**EXERCISE PROMPT:** Can you return, word for word, the stretch of records from the line containing "Identify the location of snap-icon: ⊥." through the end of the records?

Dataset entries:
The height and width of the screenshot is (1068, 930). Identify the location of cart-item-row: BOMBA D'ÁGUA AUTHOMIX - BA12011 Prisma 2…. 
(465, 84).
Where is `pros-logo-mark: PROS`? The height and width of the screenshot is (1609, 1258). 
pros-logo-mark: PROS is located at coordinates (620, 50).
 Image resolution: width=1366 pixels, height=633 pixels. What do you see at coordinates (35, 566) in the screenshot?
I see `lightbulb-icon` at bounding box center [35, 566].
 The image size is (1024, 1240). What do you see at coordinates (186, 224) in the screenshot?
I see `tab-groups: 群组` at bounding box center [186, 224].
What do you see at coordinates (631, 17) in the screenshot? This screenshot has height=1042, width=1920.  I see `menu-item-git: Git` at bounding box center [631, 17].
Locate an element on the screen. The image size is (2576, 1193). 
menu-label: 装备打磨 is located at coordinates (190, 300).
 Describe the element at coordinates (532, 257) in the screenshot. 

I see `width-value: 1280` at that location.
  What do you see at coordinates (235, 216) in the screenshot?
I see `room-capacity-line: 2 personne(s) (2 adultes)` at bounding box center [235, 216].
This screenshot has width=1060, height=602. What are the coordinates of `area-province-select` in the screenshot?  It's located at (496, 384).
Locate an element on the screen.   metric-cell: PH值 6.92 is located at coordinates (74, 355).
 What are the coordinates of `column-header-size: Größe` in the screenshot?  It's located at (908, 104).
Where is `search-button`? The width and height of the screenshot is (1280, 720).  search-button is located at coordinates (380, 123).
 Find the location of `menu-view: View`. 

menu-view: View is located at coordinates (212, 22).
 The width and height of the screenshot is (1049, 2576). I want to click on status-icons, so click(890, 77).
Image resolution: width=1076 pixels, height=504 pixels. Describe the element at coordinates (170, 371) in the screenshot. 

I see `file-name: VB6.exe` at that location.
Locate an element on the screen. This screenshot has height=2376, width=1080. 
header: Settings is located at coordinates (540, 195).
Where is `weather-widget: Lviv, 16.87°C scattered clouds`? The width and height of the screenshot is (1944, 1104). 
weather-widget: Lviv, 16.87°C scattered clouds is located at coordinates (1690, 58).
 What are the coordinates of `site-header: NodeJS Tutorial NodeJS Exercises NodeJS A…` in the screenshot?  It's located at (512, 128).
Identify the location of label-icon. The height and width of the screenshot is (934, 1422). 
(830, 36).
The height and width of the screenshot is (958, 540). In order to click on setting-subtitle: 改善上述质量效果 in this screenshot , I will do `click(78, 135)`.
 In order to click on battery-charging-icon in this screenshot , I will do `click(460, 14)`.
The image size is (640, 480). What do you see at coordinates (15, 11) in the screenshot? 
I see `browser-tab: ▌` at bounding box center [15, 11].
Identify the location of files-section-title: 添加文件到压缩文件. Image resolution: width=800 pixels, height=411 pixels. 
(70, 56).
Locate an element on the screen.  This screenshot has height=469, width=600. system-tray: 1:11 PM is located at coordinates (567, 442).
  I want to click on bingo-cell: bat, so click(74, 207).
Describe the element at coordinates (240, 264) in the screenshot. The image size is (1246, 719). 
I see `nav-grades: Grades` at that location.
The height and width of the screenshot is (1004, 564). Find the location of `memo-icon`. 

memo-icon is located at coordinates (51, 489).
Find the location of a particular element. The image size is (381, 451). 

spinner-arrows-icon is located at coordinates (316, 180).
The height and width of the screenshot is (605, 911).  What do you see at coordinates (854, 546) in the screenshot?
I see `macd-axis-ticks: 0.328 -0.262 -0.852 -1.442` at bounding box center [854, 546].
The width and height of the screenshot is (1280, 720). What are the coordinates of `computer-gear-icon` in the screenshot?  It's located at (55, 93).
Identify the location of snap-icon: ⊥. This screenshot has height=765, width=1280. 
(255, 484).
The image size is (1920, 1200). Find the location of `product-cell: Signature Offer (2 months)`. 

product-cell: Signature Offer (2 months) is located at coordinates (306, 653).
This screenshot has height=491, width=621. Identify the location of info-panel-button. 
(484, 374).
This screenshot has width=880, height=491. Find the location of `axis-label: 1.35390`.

**TASK ANSWER:**
Identify the location of snap-icon: ⊥. This screenshot has height=765, width=1280. 
(255, 484).
The image size is (1920, 1200). Find the location of `product-cell: Signature Offer (2 months)`. 

product-cell: Signature Offer (2 months) is located at coordinates (306, 653).
This screenshot has height=491, width=621. Identify the location of info-panel-button. 
(484, 374).
This screenshot has width=880, height=491. Find the location of `axis-label: 1.35390`.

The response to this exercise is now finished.